● **What is required**
Among the entries below, find the lines that contain the string "Cancel". State only how many there are.

(Stored records)

━━━━━━━━━━

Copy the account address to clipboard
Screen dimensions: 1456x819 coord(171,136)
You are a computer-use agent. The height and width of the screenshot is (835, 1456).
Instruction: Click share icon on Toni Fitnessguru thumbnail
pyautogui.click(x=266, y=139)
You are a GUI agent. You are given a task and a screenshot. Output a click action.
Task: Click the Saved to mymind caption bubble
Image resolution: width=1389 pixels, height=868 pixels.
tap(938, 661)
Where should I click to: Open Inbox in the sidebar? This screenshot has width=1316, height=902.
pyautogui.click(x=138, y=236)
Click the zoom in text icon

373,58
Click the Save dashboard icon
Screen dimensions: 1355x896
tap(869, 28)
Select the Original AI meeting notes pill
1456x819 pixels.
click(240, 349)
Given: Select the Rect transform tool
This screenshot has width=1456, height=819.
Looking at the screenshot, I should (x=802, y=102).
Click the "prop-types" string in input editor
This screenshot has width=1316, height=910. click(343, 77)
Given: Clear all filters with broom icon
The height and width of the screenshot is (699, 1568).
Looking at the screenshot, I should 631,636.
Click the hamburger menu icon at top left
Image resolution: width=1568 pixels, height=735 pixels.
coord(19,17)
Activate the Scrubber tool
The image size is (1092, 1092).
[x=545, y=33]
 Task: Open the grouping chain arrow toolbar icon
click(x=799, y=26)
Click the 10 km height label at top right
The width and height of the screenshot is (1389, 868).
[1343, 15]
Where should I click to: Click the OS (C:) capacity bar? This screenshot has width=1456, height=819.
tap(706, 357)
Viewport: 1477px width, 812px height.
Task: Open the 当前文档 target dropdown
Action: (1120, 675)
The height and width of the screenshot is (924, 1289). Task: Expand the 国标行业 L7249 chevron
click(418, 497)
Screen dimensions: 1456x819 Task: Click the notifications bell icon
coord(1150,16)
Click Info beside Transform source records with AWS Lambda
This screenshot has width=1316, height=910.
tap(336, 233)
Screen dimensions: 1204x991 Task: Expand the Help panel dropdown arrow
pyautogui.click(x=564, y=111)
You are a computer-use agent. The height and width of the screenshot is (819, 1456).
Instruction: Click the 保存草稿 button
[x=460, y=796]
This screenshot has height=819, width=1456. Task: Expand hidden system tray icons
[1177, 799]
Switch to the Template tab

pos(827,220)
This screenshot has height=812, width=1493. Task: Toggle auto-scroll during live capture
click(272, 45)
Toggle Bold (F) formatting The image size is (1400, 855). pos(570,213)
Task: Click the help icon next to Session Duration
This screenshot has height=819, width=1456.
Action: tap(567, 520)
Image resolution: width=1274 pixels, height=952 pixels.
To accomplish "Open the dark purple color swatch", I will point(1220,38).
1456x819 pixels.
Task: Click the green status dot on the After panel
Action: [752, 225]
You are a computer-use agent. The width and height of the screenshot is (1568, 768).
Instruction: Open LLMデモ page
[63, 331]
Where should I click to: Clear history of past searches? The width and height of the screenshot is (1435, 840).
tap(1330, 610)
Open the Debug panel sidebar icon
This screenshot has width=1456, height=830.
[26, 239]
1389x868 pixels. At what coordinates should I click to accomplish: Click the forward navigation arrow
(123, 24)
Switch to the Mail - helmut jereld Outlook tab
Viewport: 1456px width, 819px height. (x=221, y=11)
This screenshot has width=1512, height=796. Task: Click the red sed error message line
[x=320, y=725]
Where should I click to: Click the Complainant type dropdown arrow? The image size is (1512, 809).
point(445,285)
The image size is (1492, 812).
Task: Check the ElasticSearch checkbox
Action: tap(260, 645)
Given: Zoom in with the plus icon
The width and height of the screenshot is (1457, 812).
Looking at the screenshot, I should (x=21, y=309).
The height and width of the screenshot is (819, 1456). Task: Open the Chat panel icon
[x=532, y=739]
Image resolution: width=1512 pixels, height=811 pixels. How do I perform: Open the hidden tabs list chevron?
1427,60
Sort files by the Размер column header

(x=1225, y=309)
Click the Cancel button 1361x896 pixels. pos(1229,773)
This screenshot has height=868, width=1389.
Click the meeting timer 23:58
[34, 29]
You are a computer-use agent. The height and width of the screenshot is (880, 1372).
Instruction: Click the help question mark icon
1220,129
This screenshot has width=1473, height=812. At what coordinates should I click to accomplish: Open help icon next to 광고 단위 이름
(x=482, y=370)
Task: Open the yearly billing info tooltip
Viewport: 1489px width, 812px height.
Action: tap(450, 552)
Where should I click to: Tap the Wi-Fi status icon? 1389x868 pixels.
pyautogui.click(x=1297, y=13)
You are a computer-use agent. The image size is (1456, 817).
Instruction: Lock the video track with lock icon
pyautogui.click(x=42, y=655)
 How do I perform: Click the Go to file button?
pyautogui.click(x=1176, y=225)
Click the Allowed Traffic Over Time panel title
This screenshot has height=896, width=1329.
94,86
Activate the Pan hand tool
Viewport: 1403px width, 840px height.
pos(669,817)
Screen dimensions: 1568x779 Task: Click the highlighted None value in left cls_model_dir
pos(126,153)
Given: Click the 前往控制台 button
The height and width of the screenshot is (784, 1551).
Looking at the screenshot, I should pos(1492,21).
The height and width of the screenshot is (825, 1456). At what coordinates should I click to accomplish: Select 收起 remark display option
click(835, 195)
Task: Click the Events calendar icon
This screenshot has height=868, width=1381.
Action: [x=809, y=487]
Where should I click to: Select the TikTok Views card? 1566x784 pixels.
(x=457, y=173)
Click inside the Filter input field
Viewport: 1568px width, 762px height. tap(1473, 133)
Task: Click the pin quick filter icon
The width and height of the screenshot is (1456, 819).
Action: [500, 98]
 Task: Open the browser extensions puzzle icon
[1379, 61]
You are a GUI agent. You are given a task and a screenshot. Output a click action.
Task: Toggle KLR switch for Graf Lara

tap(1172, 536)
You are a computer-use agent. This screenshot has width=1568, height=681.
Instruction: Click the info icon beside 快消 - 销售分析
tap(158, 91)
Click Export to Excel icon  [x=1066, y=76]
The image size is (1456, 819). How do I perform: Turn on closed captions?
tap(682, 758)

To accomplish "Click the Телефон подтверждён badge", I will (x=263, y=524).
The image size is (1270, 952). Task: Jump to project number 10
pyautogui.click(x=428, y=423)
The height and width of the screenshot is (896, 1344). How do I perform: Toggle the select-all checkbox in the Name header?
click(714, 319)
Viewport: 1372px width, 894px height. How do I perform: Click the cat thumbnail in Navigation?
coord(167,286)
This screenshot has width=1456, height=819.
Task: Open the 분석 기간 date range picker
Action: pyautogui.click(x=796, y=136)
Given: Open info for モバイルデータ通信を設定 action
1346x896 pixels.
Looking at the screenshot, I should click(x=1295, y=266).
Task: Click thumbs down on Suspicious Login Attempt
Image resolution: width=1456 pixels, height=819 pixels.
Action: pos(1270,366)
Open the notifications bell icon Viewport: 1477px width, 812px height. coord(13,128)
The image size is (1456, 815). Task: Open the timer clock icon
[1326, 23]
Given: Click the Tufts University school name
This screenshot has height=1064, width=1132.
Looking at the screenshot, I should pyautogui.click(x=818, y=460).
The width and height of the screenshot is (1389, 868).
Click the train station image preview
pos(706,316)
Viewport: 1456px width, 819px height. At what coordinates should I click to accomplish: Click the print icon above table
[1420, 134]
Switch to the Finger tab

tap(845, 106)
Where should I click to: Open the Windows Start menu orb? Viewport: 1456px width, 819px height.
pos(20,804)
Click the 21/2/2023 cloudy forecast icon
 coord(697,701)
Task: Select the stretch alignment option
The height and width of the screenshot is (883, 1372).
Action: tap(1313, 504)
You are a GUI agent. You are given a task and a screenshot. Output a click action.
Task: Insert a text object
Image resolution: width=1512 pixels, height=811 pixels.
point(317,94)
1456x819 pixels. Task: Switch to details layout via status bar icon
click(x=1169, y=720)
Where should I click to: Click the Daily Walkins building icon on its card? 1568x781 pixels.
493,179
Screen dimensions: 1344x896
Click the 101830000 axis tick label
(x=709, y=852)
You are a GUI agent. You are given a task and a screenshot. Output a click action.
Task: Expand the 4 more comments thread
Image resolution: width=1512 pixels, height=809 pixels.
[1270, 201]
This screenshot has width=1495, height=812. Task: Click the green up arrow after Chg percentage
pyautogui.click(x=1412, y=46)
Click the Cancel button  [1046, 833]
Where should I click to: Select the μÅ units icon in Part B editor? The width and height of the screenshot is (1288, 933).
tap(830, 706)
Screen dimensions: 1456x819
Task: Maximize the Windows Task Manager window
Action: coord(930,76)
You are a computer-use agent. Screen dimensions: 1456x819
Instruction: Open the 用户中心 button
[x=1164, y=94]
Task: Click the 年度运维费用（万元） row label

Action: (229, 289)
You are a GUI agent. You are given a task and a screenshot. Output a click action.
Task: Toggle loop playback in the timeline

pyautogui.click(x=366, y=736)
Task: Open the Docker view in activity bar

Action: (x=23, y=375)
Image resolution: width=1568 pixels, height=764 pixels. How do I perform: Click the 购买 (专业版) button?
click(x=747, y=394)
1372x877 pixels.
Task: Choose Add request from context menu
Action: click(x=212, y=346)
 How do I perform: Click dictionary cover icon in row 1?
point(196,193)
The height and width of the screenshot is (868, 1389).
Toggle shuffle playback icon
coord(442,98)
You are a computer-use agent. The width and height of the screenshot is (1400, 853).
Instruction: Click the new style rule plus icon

━━━━━━━━━━

● **Output**
2